# Help! I feel like my marriage is going down quick



## confused801 (Aug 8, 2014)

First off I can't believe I'm looking at sites like this and writing this now. I always thought my marriage would be forever.

I've been married 8 years and have 2 awesome kids. (5 and 7)
My wife and I are in our early thirties. 

Over the years there has been one common issue that always seems to come up. SEX, intimacy, etc. Looking back, my wife has never been the "Touchy feely' kind and has always been very emotionally guarded. During our dating years I alwys had a semi healthy (secret) prescription pill problem, stemming from my early teen years. About 1 year into our marriage the cat came out of the bag and I had gotten to a point where I could not even get out of bed without needing a pain pill. I spent 4 month in rehab and have since (7 years plus) not once traveled this rd. I tell you this because this is where I feel the wall started building. 

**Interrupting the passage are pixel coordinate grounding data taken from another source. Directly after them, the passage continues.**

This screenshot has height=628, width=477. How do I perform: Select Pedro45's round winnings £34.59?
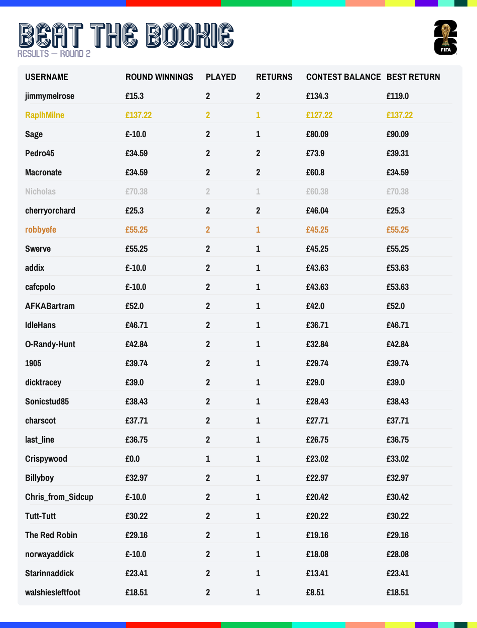[137, 153]
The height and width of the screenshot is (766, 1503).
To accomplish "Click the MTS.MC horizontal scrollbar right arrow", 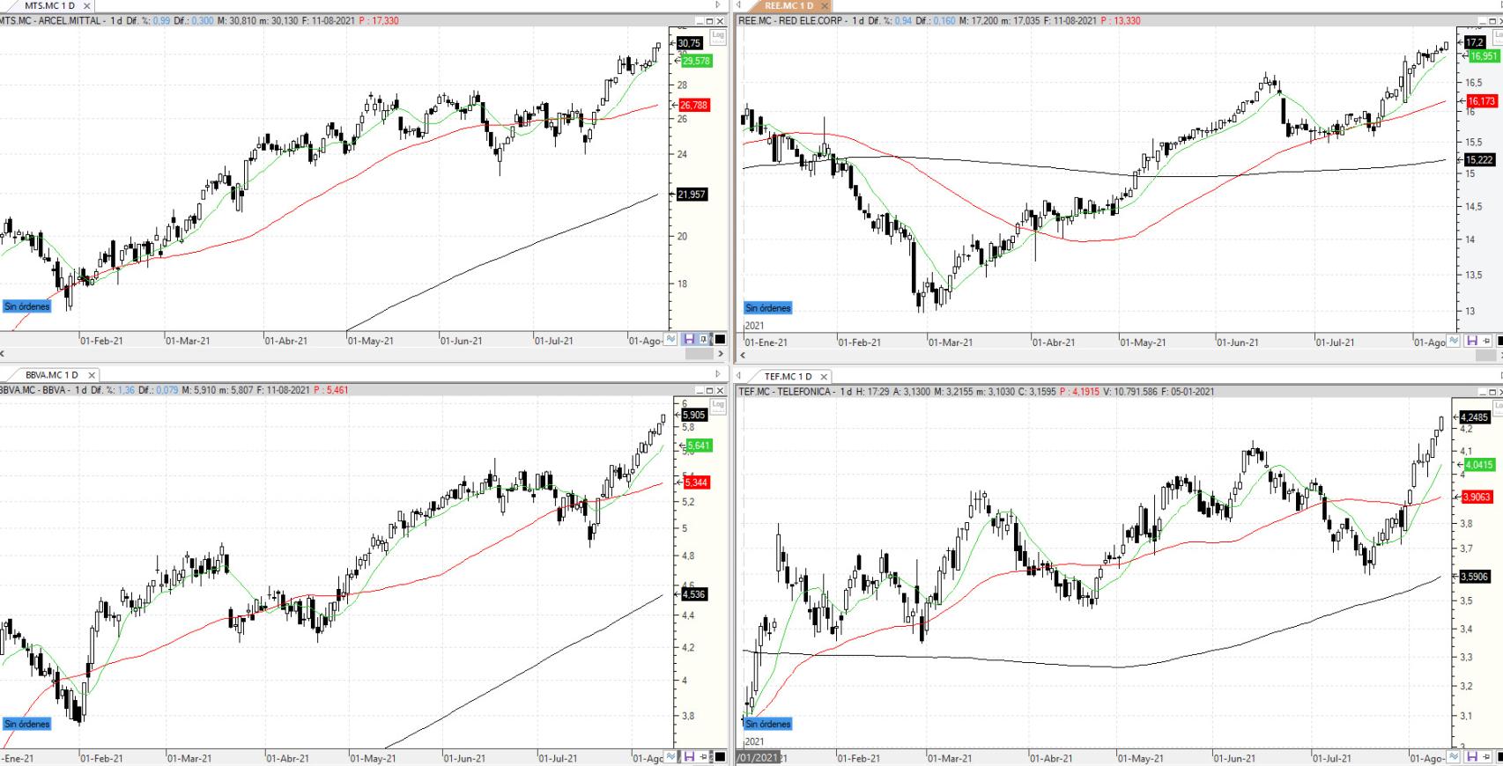I will pos(721,354).
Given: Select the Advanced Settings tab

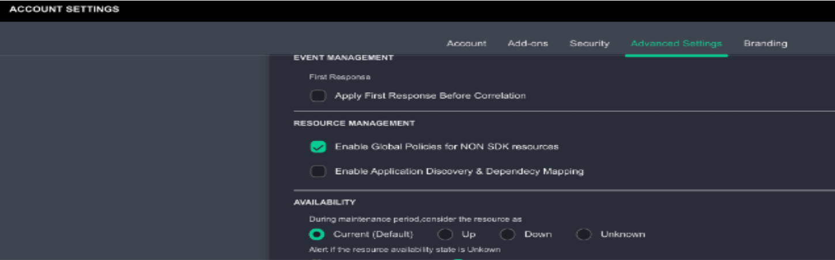Looking at the screenshot, I should [677, 43].
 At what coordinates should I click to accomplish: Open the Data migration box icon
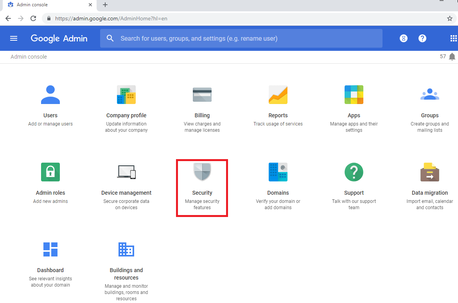[x=430, y=172]
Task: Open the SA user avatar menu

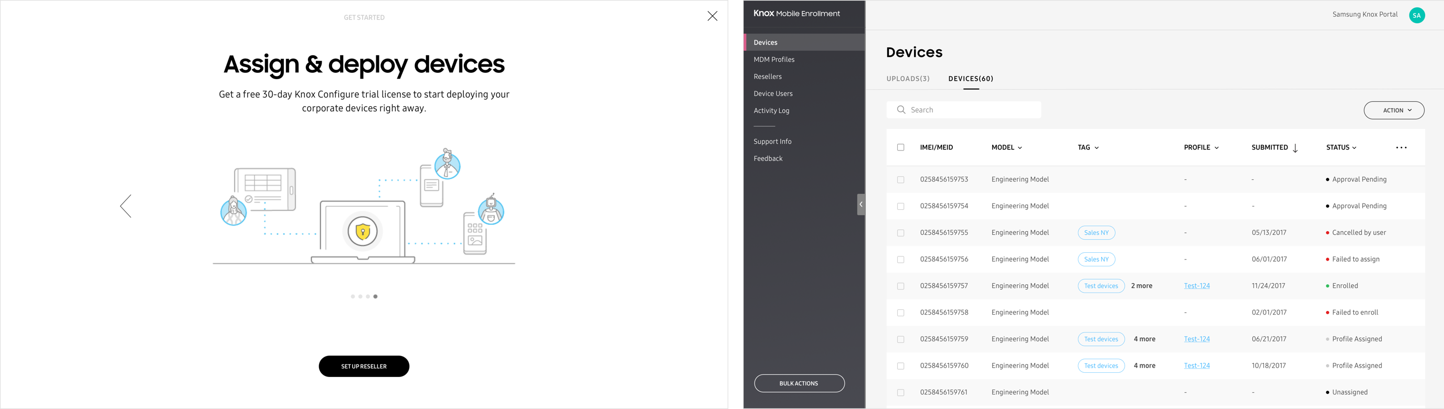Action: click(x=1417, y=15)
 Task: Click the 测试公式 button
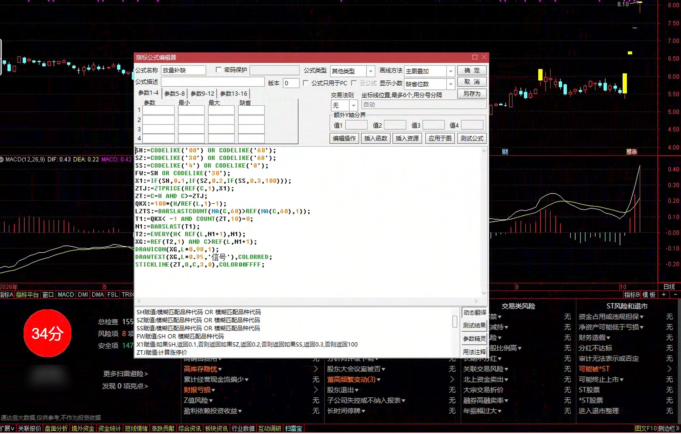click(x=472, y=139)
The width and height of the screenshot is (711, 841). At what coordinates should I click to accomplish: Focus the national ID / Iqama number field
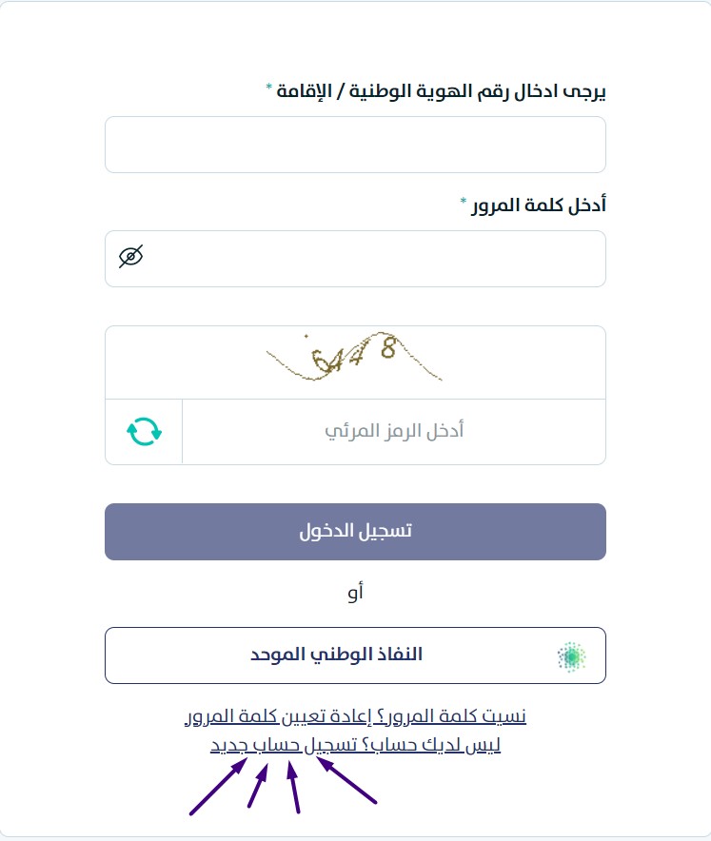(355, 145)
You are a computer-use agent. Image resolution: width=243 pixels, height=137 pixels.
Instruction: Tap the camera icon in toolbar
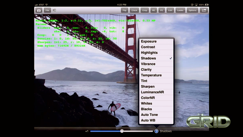coord(39,10)
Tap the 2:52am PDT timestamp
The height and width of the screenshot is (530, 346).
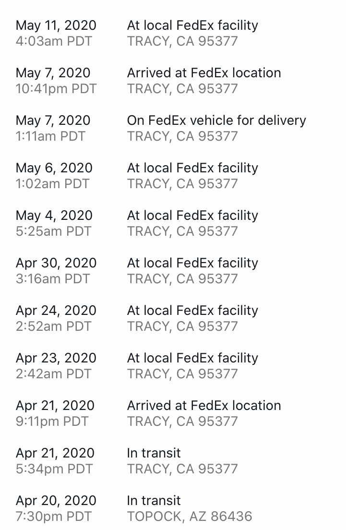click(x=54, y=326)
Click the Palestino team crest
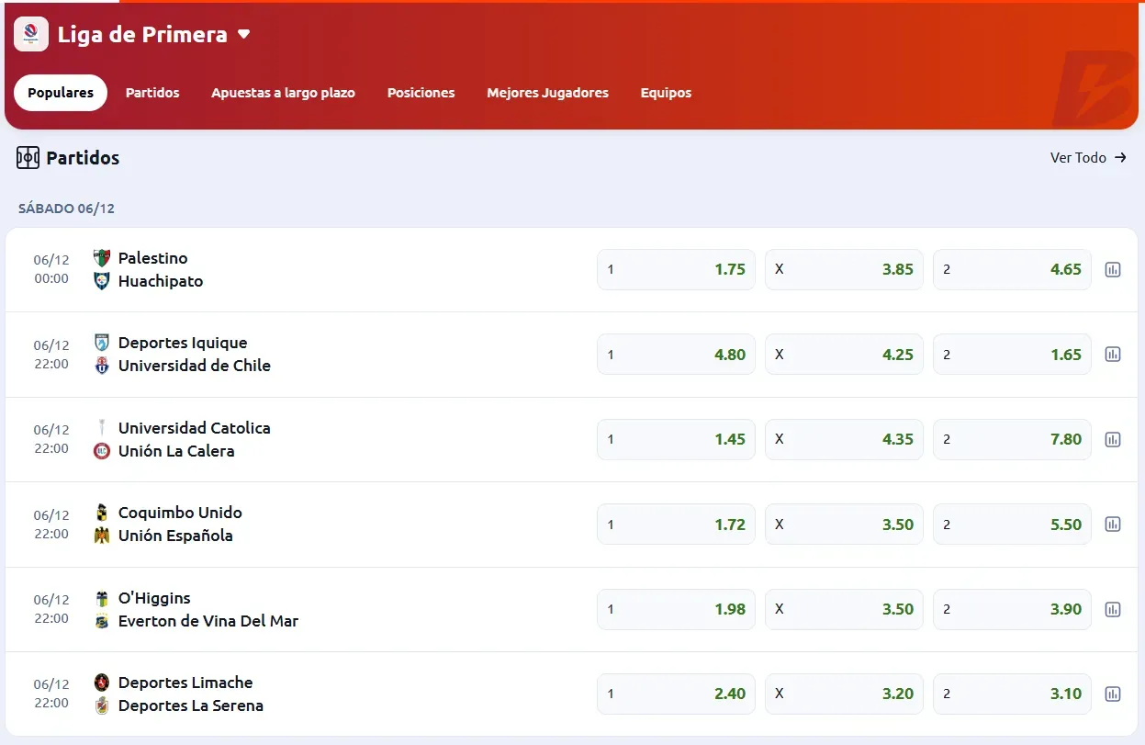The height and width of the screenshot is (745, 1145). (102, 258)
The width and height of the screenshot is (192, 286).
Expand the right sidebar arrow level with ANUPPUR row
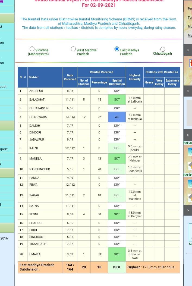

Since then I have been fairly successful and have supported my family quite well. Coming from a 9$ hr job as an electrician to a Director level of large company and then to SR Management role at another very large company. Things have been good over the years. Yeah we had little fights here and there but mostly good....Until, about every 4-6 months I would have a small explosion and get vocal about my issues.....

Those issues are that my wife never touches me, never show's affection... We have sex, but only because she knows she has to keep me appeased. I want sex 2-3 times a week and I'm pretty sure she could go months without (Or Forever lol) . We have slowly decreased from the 2-3 times a week now to once a week and that once a week is usually very "complainy" 

My wife is the kind of girl when we all go out with our friends and all the others wives want to dance with their husbands or kiss them/hug on them, you wouldn’t even know my wife knew me unless you knew. This is the same complaint her only other long term boyfriend had too. We've both accused her of being lesbian as well....


I am to a breaking point. I love her more than she loves me and it hurts like hell. I'm not sure I can deal with it any longer. Every time I exploded in the past and told her that things have to change, she would step up her game for about a week and then back to normal. She may have awkwardly reached out to kiss me as I got home from work....all the while I knew it was forced. Or, reach over at night time to say goodnight by quickly touching my arm, but I knew it wouldn’t last....never did.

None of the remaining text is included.